Maar ik had één probleem: de onderste buis van de cascode had geen plaats meer op de frame en hing gewoon onderaan de versterker te bengelen.

5b
Ik heb dan het project afgewerkt volgens de laatste schakeling, dus een voortrap, een cathodyne fasedraaier (ECC83), een balans stuurtrap (ECC81 of ECC82 ik weet het niet meer) en een push pull eindtrap met EL509. De versterker klonk goed, maar ik denk echt dat het vorige ontwerp nog beter was. Die versterker heb ik ondertussen verkocht, nu meer dan 20 jaar geleden.

6
Een versterker die ik heb helpen afregelen. Tweemaal 50W uit vier echte PL519. Een eenvoudige schakeling: een dubbele long tail en een eindtrap. De schakeling is gemaakt vòòr de vorige schakeling (nummer 5) en het schema heeft mij op het idee gebracht om nog eens een volkomen symmetrische schakeling te bouwen.

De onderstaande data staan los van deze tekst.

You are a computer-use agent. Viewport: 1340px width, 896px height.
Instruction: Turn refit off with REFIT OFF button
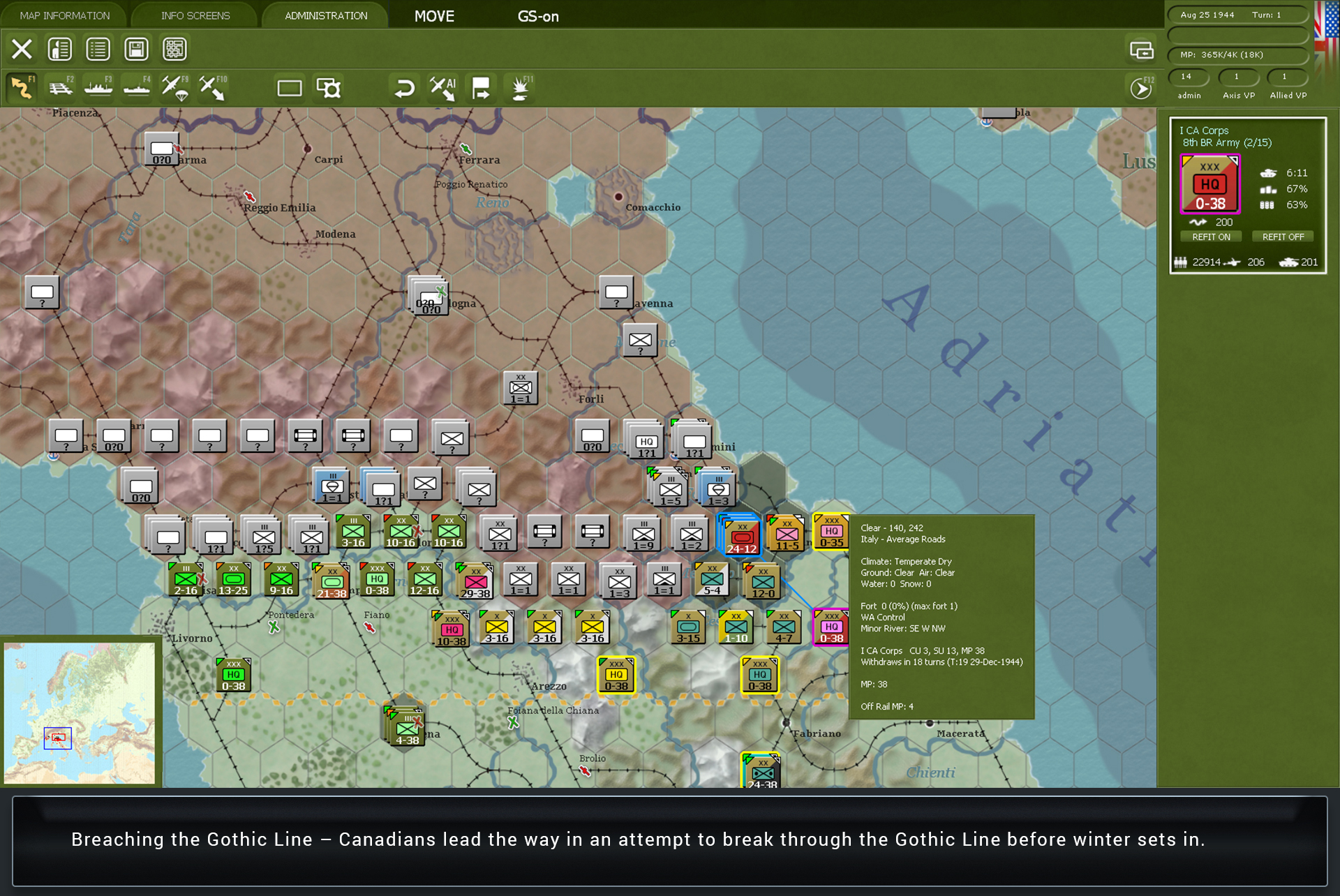pyautogui.click(x=1283, y=237)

De ingangsgevoeligheid bedraagt 1.25V en er is eigenlijk een voortrap nodig (mijn eigen ontwerp gebruikt een cascode om meer versterking te hebben). Het vermogen werd bewust beperkt tot 50W/kanaal omdat de outputtransfo niet meer aankon. Een boucherot filter beschermd de transfo tegen hoogfrekwente oscillaties.

De geluidskwaliteit die je bekomt met een paar PL519 is volledig anders dan die van de PL504.

De transfo die de gloeispanning levert voor de eindtrappen (80V) levert ook de verschillende hulpspanningen (-100V, +160V en +200V).



7a
Een versterker die ik nog steeds gebruik: een transistorvoorversterker met de hoogspanningstransistoren BF422 en een eindtrap met de PL504 lijneindtrapbuizen. Waarom deze buizen? Omdat ik veel magnovalvoeten heb... Deze blijken trouwens van betere kwaliteit te zijn dan de meer gebruikte octalvoeten.

Als je de schakeling ziet, merk je dat die zeer eenvoudig is. Een kenmerk van de schakeling is dat de G2 spanning beperkt is tot 80V om een meer lineair verloop te bekomen als de eindtrappen op laag vermogen werken.


7b
De versterker 7a werd na een jaar aangepast omdat de PL504 buizen te oud werden waardoor het te moeilijk werd om nog buizen te paren voor een push pull versterker. De buizen werden vervangen door EL504 die recenter zijn en die niet gepaard moeten worden (het zijn nieuwe buizen). Als je beide schakelingen vergelijkt, merk je dat enkel de voeding aangepast is geweest.

De volledige uitleg over de versterker staat op pagina 7a.

De schermroosterspanning werd wat verhoogd en de spanning werd gestabiliseerd om een betere werking van de versterker te bekomen. Bij beam tetrodes waarbij de spoed van beide roosters in elkaars verlengde liggen is de instelling van de schermroosterspanning zeer belangrijk. De geheime ingreep om een goede werking van de versterker te hebben is de schermroosterspanning te stabiliseren.

7c
Ik heb naderhand een soortgelijke versterker gebouwd met een aantal EL508 buizen, nog steeds met dezelfde cathodyne transistorvoortrap. Het vermogen is wat lager maar de klank is zeer goed en de versterker is mooi stabiel. De hoogspanning bedraagt 200V voor g2 en 300V voor de anodespanning, de stuurroosterspanning zit op -21V.

8
Ik heb ook een single ended versterker gebouwd om na te gaan hoe die klinken. De versterker gebruikt twee EL504 (één per kanaal) en één dubbeloe triode ECC83 voor beide kanalen. De maximale dissipatie van de EL504 (16W) beperkt het audio vermogen tot 5W.

De schakeling bevat een extra om de problematische single ended transformator te vermijden (parafeed). Een specifieke single ended transformator is duurder en zwaarder dan een balanstransformator om kernverzadiging tegen te gaan.